Now the brickbats. Compare Geithner's triumph to the abject failure of the stimulus bill enacted at about the same time. At some 950 pages, it's a sure thing that not a single senator or congressman who voted for it read it. Yet they voted for it, and spent $787 billion of your money for absolutely nothing.

For stimulus to work at all — and for it to be cost-effective — it has to be targeted at areas of the economy that are especially weak. Now much of the stimulus money was directed at such areas? Approximately none. How much of the stimulus money has even been spent, however unwisely? Approximately none.

But it was introduced by Obama with such fanfare. Hopes were so high (they were audacious, you might even say). And now with the unemployment rate ticking higher every month, the White House had to send Vice President Joe Biden out to admit that they didn't get it right. Listen to Biden painfully repeat himself on one of the political talk shows last week:

"The truth is, we and everyone else misread the economy."

"And so the truth is, there was a misreading of just how bad an economy we inherited."

"The truth of the matter was, no one anticipated, no one expected that that recovery package would in fact be in a position at this point of having to distribute the bulk of money."

OK, nice to finally know what the "truth" is. I guess that means that all that other stuff they said about the stimulus plan was something other than the truth. Maybe, a lie?

With the stimulus bill such an expensive dud, we should be thankful that the Obama administration and the congress haven't been able to complete anything else on their agenda so far. No mortgage "cramdown." No unionization "card check." No "cap and trade" carbon tax. No health care "reform." No tax hikes for "the rich."

At least not yet. The truth — as Biden would say, or might be forced to say someday — is that all these things are terribly antigrowth, because they take incentives, dynamism and flexibility out of the economy. So far the economy hasn't been saddled with these things — and it's still having one hell of a time recovering. Imagine how hard it would be if some of these things actually came to pass.

They may yet. Cap-and-trade and health-care reform are very much live issues. Higher taxes are constantly being talked about. For investors, these are Swords of Damocles hanging over the stock market.

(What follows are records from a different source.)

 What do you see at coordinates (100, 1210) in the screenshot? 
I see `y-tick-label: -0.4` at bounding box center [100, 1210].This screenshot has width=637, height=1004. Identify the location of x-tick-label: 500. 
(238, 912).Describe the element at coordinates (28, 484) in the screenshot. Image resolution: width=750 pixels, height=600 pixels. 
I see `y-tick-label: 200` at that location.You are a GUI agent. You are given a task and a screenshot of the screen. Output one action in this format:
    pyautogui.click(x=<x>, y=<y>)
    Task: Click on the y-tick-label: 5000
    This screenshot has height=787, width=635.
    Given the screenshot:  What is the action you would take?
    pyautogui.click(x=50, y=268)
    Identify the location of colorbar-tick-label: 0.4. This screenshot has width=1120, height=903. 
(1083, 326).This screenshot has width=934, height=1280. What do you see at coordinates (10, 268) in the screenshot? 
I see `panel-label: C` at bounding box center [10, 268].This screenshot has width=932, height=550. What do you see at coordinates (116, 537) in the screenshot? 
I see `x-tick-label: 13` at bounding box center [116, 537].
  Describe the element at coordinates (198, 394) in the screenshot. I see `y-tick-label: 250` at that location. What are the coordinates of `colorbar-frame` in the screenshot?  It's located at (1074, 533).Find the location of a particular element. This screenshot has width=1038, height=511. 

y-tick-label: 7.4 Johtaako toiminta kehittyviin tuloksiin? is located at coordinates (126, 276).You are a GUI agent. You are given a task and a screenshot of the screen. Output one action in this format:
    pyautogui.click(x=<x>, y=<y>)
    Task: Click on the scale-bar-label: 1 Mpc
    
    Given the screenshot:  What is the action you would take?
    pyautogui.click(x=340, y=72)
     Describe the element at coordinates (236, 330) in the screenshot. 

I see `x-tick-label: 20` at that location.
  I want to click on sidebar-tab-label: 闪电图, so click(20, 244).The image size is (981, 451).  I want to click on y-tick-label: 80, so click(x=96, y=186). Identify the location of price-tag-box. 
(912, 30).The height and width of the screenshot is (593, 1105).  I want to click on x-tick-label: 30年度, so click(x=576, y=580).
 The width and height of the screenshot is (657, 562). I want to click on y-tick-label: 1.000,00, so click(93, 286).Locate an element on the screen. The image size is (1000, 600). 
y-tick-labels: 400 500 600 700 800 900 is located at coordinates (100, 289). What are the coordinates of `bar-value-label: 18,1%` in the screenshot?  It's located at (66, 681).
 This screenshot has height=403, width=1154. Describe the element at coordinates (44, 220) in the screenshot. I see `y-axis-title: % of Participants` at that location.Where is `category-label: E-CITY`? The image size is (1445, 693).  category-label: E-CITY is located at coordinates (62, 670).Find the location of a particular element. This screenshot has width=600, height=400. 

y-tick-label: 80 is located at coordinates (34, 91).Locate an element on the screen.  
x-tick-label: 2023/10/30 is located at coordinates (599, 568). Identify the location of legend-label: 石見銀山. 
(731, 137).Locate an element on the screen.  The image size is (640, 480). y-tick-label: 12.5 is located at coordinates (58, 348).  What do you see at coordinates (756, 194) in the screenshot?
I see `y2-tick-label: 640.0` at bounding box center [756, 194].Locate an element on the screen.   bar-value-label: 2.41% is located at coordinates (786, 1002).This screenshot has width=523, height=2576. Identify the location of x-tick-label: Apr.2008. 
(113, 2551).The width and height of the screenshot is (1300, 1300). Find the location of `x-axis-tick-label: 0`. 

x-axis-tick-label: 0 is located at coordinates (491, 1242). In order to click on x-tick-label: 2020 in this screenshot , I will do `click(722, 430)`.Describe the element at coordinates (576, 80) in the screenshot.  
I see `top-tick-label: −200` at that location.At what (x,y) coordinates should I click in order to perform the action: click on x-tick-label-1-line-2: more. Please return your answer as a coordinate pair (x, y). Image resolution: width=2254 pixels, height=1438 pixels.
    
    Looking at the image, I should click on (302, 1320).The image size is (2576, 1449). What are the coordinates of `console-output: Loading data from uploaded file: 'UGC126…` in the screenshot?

So I'm not a bear. I say buy the dips. Try to catch the bottom of the trading range. And thanks to the Obama administration for solving the banking crisis, so that the March bottom in stocks will likely hold.

But don't overstay your welcome. Sell the rallies. And blame the Obama administration for having to do that. If it weren't for the multiple threats to growth overhanging the market, you could actually become a long-term buy-and-hold investor again. Maybe someday.